Line your 9x9 inch pan with parchment paper, leaving some overhang on the sides for easy removal.
In a microwave-safe bowl, combine the chunky peanut butter and melted butter. Microwave in 30-second bursts, stirring each time, until the mixture is smooth, creamy, and fragrant—about 1 to 2 minutes.
Add the sifted powdered sugar to the peanut butter mixture and stir well until fully incorporated. The mixture should become thick and slightly sticky.
Pour the peanut butter mixture into the prepared pan. Use a spatula to spread it evenly across the bottom, pressing gently to create a smooth, rustic surface with some uneven edges for that homemade charm.

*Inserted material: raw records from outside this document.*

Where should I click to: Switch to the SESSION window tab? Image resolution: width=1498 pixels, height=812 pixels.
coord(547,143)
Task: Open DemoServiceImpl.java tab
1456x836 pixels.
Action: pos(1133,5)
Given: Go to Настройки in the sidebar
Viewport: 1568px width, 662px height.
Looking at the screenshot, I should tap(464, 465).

Place the pan in the fridge and chill for about 20 to 30 minutes, or until the layer is firm to the touch.
Meanwhile, melt the semi-sweet chocolate chips in a microwave-safe bowl in 20-second intervals, stirring each time, until they are glossy and smooth. Be careful not to overheat, smelling for a rich cocoa aroma.
Remove the pan from the fridge once the peanut butter layer is firm. Pour the melted chocolate over the top, tilting the pan to spread it evenly with a spatula.

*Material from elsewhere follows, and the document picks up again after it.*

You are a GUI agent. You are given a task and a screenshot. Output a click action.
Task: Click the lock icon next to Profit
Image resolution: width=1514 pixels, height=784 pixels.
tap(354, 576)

Return the pan to the fridge and chill for at least an hour, or until the chocolate layer is fully set and shiny.
Once set, let the bars sit at room temperature for 5 minutes to soften slightly, then use the parchment overhang to lift the entire slab out of the pan.
Use a sharp knife to cut into squares or rectangles, wiping the blade between slices for clean edges. Serve immediately or store in an airtight container in the fridge for up to a week.